I followed these instructions and was asked a number of questions (name, address, etc.) to sign up for a "free account." It didn't like the credit cards I tried to use (lucky me). Chase Bank later warned me that this charge could be fraudulent, so I cancelled my card and am getting another one.
The "free account" is only free for 5 days and then they start charging for a "membership." For what I do not know - all I want to do is get Tidal back on my Tesla.

Anyone else have this issue? Can a Tesla screen suffer from malware and viruses?

 

[cgell]

I drive a 2023 Model Y. I subscribed to Tidal several months ago, and have been enjoying it. All worked well when I left for vacation 2 weeks ago. When I returned yesterday, I was asked to login to Tidal. To do so, the Tesla screen gave me this QR Code that directs you to a site at "fanjestic.com":
View attachment 968621
I followed these instructions and was asked a number of questions (name, address, etc.) to sign up for a "free account." It didn't like the credit cards I tried to use (lucky me). Chase Bank later warned me that this charge could be fraudulent, so I cancelled my card and am getting another one.
The "free account" is only free for 5 days and then they start charging for a "membership." For what I do not know - all I want to do is get Tidal back on my Tesla.

View attachment 968624
Anyone else have this issue? Can a Tesla screen suffer from malware and viruses?
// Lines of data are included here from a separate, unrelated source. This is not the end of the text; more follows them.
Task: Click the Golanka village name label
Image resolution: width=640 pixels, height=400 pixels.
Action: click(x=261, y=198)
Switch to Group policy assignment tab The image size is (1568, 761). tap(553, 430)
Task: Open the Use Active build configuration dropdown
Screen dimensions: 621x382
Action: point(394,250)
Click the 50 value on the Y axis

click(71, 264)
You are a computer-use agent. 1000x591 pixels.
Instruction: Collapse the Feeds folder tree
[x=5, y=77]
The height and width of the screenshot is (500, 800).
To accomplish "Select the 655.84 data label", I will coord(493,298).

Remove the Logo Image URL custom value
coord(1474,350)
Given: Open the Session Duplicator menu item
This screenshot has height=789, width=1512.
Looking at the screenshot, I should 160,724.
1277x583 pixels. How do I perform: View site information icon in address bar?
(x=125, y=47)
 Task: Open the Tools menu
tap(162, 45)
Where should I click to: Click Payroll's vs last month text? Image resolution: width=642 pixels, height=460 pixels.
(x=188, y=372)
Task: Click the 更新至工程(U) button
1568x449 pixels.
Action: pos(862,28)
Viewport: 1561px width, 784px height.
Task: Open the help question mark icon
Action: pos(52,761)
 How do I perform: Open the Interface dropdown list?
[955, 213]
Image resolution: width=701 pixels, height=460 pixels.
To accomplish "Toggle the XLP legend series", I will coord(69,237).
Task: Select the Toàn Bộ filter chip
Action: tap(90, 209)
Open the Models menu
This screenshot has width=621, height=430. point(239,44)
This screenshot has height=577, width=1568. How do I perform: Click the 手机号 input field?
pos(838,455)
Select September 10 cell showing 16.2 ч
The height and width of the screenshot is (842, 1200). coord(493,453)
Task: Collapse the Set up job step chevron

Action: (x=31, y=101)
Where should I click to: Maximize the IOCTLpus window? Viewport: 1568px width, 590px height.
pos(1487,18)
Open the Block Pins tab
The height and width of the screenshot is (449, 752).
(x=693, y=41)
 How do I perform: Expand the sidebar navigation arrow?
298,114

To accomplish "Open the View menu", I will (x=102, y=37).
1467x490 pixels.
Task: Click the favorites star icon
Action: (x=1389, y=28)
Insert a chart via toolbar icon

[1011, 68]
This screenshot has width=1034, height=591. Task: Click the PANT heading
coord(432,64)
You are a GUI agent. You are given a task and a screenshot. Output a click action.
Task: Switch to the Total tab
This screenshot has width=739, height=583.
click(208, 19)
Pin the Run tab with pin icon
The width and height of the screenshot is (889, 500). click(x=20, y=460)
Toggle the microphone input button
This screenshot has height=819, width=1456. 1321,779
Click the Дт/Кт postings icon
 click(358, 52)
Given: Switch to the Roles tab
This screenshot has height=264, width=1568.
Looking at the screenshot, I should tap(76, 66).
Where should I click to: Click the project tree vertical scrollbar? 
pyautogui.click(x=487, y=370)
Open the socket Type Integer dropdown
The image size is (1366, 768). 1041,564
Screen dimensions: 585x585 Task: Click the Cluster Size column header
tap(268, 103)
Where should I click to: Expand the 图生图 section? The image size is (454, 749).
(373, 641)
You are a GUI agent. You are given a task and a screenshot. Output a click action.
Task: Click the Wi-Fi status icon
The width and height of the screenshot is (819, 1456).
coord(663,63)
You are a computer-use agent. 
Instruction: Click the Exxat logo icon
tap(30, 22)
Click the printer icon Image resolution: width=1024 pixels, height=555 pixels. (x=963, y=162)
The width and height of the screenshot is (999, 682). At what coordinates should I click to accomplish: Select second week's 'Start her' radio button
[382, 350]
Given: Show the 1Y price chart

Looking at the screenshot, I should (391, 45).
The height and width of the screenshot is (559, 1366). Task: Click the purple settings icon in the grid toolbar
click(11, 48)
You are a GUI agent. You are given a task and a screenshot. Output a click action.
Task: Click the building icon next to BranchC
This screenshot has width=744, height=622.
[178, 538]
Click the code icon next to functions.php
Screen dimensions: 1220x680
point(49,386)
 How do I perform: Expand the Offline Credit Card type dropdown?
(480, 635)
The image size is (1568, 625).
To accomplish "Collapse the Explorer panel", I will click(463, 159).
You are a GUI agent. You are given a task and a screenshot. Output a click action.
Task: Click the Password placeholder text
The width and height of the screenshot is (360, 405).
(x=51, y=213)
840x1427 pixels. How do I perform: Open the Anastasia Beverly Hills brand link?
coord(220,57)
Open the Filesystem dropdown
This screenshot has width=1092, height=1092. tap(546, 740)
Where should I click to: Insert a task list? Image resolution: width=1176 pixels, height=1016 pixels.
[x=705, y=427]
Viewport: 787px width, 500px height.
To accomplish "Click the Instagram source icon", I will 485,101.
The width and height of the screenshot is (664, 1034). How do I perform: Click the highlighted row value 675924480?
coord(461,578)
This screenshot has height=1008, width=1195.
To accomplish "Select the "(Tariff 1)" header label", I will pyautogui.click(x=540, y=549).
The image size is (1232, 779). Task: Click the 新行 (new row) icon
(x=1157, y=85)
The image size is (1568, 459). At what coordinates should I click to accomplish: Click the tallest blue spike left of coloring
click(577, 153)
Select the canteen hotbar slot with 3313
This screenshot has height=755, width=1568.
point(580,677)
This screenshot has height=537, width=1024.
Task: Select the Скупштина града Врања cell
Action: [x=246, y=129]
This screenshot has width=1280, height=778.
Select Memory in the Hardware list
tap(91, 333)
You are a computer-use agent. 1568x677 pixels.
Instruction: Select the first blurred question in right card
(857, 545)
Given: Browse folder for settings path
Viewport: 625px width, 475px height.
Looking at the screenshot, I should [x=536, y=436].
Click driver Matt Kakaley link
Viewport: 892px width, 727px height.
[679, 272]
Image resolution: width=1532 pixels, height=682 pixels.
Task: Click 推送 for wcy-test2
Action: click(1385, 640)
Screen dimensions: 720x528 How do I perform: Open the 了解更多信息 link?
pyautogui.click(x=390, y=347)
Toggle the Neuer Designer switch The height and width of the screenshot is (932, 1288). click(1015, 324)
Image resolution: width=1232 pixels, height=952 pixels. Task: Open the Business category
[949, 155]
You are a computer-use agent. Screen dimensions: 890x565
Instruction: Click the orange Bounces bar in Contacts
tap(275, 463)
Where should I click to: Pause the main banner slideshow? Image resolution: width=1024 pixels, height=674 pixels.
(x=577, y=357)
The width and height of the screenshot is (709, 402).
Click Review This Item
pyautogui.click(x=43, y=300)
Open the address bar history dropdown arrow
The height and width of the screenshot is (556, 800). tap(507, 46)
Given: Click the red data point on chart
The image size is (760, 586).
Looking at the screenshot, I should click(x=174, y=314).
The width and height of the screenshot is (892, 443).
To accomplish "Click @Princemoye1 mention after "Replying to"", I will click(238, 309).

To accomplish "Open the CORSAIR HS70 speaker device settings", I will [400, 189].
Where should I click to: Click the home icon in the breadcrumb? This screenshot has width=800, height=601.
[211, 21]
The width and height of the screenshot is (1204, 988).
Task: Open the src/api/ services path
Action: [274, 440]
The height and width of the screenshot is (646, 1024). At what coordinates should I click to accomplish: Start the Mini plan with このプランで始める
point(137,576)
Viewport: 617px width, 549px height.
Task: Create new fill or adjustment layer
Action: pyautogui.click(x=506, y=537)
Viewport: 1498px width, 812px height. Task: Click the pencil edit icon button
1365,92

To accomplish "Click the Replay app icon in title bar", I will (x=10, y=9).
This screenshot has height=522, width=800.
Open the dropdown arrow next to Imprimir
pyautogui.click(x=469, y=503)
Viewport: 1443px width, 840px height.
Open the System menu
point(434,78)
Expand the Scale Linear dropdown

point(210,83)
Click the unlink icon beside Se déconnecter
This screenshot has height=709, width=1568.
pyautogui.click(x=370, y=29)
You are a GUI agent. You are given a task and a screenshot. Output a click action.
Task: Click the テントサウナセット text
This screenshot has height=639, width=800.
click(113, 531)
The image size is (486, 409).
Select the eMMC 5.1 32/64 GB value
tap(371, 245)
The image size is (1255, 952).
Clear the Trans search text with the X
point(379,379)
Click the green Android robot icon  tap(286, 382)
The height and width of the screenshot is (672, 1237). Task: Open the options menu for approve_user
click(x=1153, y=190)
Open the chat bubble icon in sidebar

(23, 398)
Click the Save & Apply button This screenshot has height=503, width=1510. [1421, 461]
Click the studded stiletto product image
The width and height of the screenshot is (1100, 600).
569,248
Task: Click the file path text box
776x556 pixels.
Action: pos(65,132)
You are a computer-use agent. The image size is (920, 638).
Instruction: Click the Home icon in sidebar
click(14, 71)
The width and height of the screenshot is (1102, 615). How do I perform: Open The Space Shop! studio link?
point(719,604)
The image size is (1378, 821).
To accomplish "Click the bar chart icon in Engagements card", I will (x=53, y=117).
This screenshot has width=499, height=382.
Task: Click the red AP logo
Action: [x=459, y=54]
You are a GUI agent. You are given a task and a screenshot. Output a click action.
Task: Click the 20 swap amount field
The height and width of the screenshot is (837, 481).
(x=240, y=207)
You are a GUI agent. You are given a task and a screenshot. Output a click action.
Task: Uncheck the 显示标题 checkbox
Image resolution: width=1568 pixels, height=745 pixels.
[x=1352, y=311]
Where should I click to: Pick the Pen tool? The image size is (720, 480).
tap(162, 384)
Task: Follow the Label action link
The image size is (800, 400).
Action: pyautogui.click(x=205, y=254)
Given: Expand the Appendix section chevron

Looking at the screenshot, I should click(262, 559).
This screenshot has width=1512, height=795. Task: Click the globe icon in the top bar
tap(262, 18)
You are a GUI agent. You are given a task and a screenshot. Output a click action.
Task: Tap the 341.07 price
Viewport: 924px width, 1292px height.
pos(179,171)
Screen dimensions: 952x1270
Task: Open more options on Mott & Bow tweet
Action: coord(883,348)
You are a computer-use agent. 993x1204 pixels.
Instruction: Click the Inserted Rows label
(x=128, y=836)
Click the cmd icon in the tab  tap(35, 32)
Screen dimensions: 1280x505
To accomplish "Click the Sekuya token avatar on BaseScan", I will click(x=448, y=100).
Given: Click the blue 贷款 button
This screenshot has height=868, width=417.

I just checked the QR code (took a screenshot of your QR code and scanned it) and it goes to the correct tidal page. It's not the vehicle. I believe what you are experiencing is that your device (phone, computer, etc) or network was hacked or is somehow redirecting to a fraudulent page. Check for viruses and clear your history. Good luck.

 

[Ronald Lyster]

It worked. Thank you. Never expected a virus to manifest on my Tesla screen. I cleaned all temporary files and Chrome browsing history; ran an antivirus program; rebooted; scanned the QR code and this time it worked.

 

[swaltner]

BTW, it looks like some Polestar owners are seeing similar behavior.

Is TuneIn no longer free?

Today TuneIn won’t let me play any of my saved stations and is asking me to login. I don’t have an account, but when I scan the QR code in AAOS, it automatically takes me to a premium sign up page. I don’t see a free option and I have little interest in paying $100/year. I’ve been listening...

www.polestar-forum.com

 

[dusty22]

ran an antivirus program; rebooted; scanned the QR code and this time it worked.

Interesting, what antivirus program do you use to scan the Tesla browser?

 

[derotam]

It worked. Thank you. Never expected a virus to manifest on my Tesla screen. I cleaned all temporary files and Chrome browsing history; ran an antivirus program; rebooted; scanned the QR code and this time it worked.

You mean to say you did all that on your phone and then it worked, right? Any issue was with your phone, not the Tesla screen, as others had no problem with the code you originally provided. Just want to be clear here.

 

[cgell]

Interesting, what antivirus program do you use to scan the Tesla browser?

You don't need to scan the Tesla for viruses. That's not where the issue is. If you have this issue it is on your device that you are using to visit the QR link.

 

[dusty22]

You don't need to scan the Tesla for viruses. That's not where the issue is. If you have this issue it is on your device that you are using to visit the QR link.

Well, the way Ronald Lyster worded his post, it sounds like he did just that...

Never expected a virus to manifest on my Tesla screen. I cleaned all temporary files and Chrome browsing history; ran an antivirus program; rebooted; scanned the QR code and this time it worked.